Similarly, the fallout from coronavirus has sent Missouri’s state revenues into negative territory, requiring budget cuts of at least $700 million in order to balance the state’s books. Responding to this fiscal crisis with a drastic increase in mandatory health spending is lunacy.
And if the first decade of Obamacare has proven anything, it’s that expanding Medicaid is almost always more expensive than expected.
A study by the Foundation for Government Accountability found that, as of 2018, states that expanded Medicaid had enrolled twice as many newly eligible patients as originally anticipated. Per-patient costs, meanwhile, were 76% higher than initial estimates.
Ohio saw cost overruns of more than 100% after expanding its Medicaid program. In California, costs exceeded projections by more than $32 billion in the course of just two and a half years.
Such unplanned expenses are exactly what one should expect from a program as rife with fraud and abuse as Medicaid. By one estimate, improper payments—a substantial portion of which go toward patients who aren’t legally eligible for the program—now total $75 billion a year.

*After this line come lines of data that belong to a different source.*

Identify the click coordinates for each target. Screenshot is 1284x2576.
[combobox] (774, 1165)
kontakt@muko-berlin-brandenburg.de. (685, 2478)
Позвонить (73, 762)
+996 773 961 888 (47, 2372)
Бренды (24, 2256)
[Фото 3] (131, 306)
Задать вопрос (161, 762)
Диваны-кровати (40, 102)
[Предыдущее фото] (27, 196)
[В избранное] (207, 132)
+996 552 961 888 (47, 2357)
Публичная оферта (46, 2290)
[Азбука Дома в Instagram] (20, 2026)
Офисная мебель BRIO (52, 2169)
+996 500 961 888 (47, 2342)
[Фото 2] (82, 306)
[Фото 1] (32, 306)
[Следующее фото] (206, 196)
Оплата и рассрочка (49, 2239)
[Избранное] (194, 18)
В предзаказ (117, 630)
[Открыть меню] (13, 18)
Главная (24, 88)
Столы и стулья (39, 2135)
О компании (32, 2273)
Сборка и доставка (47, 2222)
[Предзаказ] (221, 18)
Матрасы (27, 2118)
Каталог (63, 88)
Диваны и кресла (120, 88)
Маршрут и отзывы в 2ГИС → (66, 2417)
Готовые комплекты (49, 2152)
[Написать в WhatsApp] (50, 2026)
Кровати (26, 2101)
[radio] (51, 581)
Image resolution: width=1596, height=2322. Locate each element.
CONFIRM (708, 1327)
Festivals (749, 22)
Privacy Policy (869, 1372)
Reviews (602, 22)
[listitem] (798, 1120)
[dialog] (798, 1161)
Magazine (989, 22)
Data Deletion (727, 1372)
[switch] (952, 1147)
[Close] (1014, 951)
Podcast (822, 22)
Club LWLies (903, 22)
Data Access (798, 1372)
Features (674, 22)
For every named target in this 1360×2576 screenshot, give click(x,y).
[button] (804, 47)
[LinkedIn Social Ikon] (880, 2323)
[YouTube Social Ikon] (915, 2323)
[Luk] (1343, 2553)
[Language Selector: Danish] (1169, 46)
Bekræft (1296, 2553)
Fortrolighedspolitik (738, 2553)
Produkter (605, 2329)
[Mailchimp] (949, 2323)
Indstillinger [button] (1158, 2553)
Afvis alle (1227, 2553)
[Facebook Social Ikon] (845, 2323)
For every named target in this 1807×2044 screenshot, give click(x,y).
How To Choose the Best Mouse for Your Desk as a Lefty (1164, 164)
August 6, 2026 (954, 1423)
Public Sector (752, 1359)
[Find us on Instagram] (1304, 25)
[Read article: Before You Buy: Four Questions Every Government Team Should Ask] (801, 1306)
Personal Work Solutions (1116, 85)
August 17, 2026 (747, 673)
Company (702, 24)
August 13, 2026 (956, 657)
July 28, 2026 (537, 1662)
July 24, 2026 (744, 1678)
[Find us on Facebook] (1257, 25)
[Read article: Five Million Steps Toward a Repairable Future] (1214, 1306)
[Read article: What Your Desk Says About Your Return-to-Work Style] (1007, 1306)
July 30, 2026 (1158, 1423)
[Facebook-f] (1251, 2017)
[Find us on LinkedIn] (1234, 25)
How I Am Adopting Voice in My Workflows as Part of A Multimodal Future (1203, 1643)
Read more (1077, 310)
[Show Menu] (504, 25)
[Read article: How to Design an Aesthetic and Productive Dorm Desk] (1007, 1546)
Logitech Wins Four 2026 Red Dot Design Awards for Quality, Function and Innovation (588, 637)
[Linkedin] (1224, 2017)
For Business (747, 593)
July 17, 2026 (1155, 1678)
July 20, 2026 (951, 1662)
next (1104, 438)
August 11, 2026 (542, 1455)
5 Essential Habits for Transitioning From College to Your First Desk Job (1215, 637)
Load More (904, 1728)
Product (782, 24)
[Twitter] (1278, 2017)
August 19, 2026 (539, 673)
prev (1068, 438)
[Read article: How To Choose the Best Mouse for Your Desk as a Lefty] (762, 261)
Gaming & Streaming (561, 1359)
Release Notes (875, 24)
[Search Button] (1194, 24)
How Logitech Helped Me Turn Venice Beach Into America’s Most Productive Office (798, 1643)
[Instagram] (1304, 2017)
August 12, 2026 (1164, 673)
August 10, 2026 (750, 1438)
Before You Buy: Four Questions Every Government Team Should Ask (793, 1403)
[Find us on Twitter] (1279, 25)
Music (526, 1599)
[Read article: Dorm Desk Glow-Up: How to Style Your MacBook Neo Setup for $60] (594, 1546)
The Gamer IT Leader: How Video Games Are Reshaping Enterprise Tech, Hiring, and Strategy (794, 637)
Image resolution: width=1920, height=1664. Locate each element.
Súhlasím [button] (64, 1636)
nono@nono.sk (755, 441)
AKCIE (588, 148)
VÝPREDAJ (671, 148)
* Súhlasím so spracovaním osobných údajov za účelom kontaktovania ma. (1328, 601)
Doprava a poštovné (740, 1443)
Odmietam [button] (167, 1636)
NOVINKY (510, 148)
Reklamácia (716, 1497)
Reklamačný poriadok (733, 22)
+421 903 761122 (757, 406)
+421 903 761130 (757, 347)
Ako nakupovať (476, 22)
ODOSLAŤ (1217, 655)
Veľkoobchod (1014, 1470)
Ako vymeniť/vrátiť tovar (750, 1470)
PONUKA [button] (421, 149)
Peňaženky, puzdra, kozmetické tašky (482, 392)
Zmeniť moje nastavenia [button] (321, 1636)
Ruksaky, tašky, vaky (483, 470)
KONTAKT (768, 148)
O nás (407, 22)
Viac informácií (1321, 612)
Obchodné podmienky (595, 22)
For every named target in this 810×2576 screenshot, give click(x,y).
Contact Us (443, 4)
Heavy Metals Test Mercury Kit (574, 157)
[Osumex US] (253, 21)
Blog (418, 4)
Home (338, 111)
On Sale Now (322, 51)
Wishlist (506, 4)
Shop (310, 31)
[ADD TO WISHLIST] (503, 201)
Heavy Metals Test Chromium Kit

All this spending doesn’t even purchase high-quality care. Just look at the landmark study of an expansion of Oregon’s Medicaid program in 2013. Researchers compared more than 6,000 patients randomly chosen to enroll in Medicaid with a control group of similarly situated uninsured patients. After two years, the group of Medicaid enrollees showed “no significant improvements in measured physical health outcomes” compared to the uninsured patients.
In a survey from 2017, Medicaid patients reported being in poorer health than either uninsured Americans or those with other forms of coverage.
By expanding Medicaid, governments in Oklahoma and Missouri could end up spending hundreds of millions of dollars on an insurance program that doesn’t benefit patients. For two states simultaneously battling a deadly pandemic and a fiscal crisis, it’s hard to imagine a worse use of resources.